Griswold Airport was a public airport located three nautical miles (6 km) east of the central business district of Madison, a town in New Haven County, Connecticut, United States. It was privately owned by Griswold Airport, Inc. The airport has been closed since the beginning of 2007.

== History ==
Griswold Airport opened in 1931, located between Route 1 and the Hammonasset River, and adjacent to Hammonasset State Park.

In 1969, the Town of Madison paid to pave runway 6/24, in return for the owner's promise to maintain the property as an airport. The Madison Aviation Commission was formed at that time to oversee the town's interest in the property.

Shoreline Aviation was founded here in 1980, operating landplanes at first. They added floatplane operations the following year.

In 1985, the Griswold family offered to sell the airport to the town of Madison. In November 2000, Leyland Development Corporation obtained an option to purchase the land, and submitted plans for a 260-unit housing development, which was approved by the towns' Planning and Zoning Commission (PZC). A lawsuit against the town to stop the development failed, but local opposition was so strong that Leyland withdrew its original proposal. In the fall of 2003, the developer (renamed LeylandAlliance), submitted a revised proposal to build 131 units. In May 2004, the new proposal was approved by the PZC. LeylandAlliance completed the purchase in February 2007.

__Extracted entries__:
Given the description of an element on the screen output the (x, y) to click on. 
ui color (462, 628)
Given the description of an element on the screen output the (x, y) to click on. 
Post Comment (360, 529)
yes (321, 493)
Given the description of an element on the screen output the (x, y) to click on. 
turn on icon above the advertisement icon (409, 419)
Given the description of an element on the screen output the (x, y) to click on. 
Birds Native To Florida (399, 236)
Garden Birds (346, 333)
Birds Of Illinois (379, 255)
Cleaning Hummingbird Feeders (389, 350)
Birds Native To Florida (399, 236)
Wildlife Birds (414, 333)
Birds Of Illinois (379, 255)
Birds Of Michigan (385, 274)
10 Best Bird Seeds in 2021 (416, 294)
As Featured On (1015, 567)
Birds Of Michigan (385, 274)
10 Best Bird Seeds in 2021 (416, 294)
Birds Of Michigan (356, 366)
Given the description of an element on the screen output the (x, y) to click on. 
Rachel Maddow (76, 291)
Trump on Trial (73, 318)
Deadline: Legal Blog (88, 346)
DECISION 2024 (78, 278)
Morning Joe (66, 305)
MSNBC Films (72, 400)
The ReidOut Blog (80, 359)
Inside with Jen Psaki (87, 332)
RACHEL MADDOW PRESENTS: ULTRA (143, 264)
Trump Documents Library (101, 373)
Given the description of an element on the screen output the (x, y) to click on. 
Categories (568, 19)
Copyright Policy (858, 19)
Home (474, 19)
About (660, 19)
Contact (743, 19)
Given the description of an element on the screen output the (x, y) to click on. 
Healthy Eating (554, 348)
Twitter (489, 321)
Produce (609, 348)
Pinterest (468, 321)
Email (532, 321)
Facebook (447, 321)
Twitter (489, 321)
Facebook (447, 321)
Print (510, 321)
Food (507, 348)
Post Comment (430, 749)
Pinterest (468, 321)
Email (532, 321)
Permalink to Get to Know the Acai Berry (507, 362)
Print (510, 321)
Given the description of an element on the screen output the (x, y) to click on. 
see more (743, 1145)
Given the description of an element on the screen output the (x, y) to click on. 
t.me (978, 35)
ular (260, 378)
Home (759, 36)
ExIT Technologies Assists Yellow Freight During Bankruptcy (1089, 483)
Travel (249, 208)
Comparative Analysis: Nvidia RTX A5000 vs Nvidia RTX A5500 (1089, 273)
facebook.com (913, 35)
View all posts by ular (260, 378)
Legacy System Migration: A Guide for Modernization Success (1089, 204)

__Requirement 1__: Summarize the Griswold Airport text in two sentences.
__Requirement 2__: Pick up the Griswold Airport history after its final sentence and carry it forward.

__Result 1__: Griswold Airport was a privately owned public airport in Madison, Connecticut, that opened in 1931 and has been closed since the beginning of 2007. After an earlier 260-unit housing plan was withdrawn amid strong local opposition, LeylandAlliance won approval in May 2004 for a revised 131-unit proposal and completed its purchase of the land in February 2007.

__Result 2__:
In January 2010, residents of the Town of Madison voted to buy 42-acre former airport property from the developer. Assisted by the Trust for Public Land, the town completed the purchase in May 2010 and in 2011 signed a conservation easement to permanently protect 20.6 acres of the land from development.

== Facilities and aircraft ==
Griswold Airport covered an area of 42 acre. It contained one asphalt paved runway designated 6/24 which measured 1,863 by 50 feet (568 x 15 m).

There was also a turf runway designated 4/22, about 1,150 by 50 feet (350 x 15 m); (Note: This can be seen faintly on the USGS photo above. The turf runway was originally longer (see 1961 topo map on the Abandoned Airfields site), but after 6/24 was paved, the part south of the access road was no longer maintained.) and a seaplane ramp between the river and the northeast corner of the airport.

For the 12-month period ending December 31, 2005, the airport had 3,000 general aviation aircraft operations, an average of 57 per week.